--- Passage provided ---
■ ■ ■ ■
# Would you like a cat with that tail?



## nattymariax (Sep 1, 2010)

Wolfie's tail just seems to have a mind of it's own, it might aswell be a whole other cat...it is rather impressive though


----------



## Paddypaws (May 4, 2010)

That is quite simply _ridiculous_! In the nicest possible way of course. He is Sooooooo cute.


----------



## 912142 (Mar 28, 2011)

oh there was a posting yesterday of a ginger cat with a similar bushy tail. Amazing - never seen that in my life before and within 24 hours I have seen two!


----------



## Viki (Jul 16, 2009)

i can honestly say i have never seen a tail that BIG! Does he play with it? i want to see more pics of this tail!


----------



## Guest (Jun 21, 2011)

That's not a tail, it's a feather duster 


Absolutely fab tale!


----------



## colliemerles (Nov 2, 2007)

_wow, the tail is bigger and more fluffy than the cat !!!!!!!,,_


----------



## nattymariax (Sep 1, 2010)

Viki said:


> i can honestly say i have never seen a tail that BIG! Does he play with it? i want to see more pics of this tail!
■ ■ ■ ■
--- Exercise goal ---
Copy the forum thread above about the cat's oversized tail word for word, in full.

--- Data segment ---
■ ■ ■ ■
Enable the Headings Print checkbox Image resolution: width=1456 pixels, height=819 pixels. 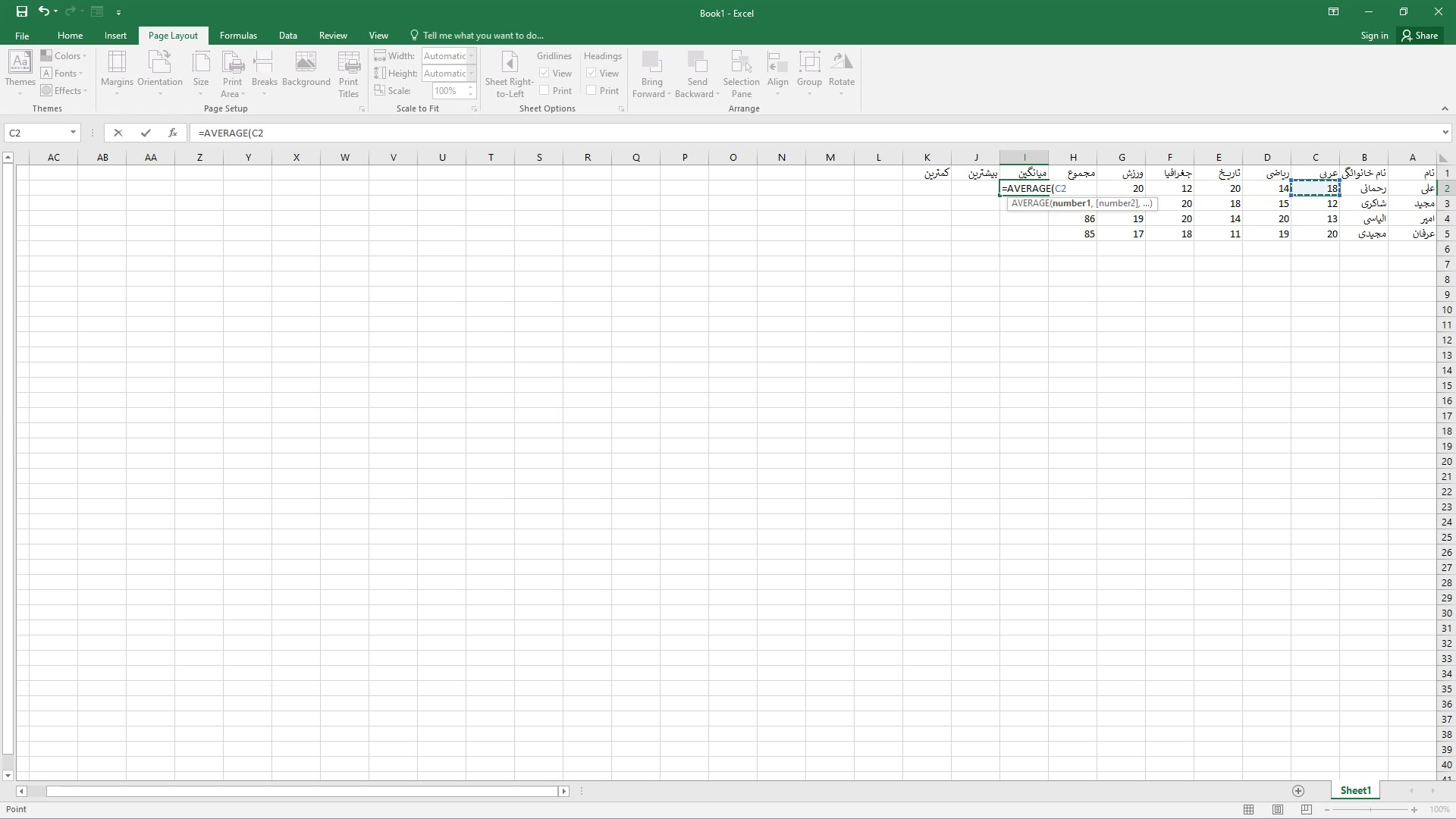592,91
■ ■ ■ ■
--- Exercise answer ---
# Would you like a cat with that tail?



## nattymariax (Sep 1, 2010)

Wolfie's tail just seems to have a mind of it's own, it might aswell be a whole other cat...it is rather impressive though


----------



## Paddypaws (May 4, 2010)

That is quite simply _ridiculous_! In the nicest possible way of course. He is Sooooooo cute.


----------



## 912142 (Mar 28, 2011)

oh there was a posting yesterday of a ginger cat with a similar bushy tail. Amazing - never seen that in my life before and within 24 hours I have seen two!


----------



## Viki (Jul 16, 2009)

i can honestly say i have never seen a tail that BIG! Does he play with it? i want to see more pics of this tail!


----------



## Guest (Jun 21, 2011)

That's not a tail, it's a feather duster 


Absolutely fab tale!


----------



## colliemerles (Nov 2, 2007)

_wow, the tail is bigger and more fluffy than the cat !!!!!!!,,_


----------



## nattymariax (Sep 1, 2010)

Viki said:


> i can honestly say i have never seen a tail that BIG! Does he play with it? i want to see more pics of this tail!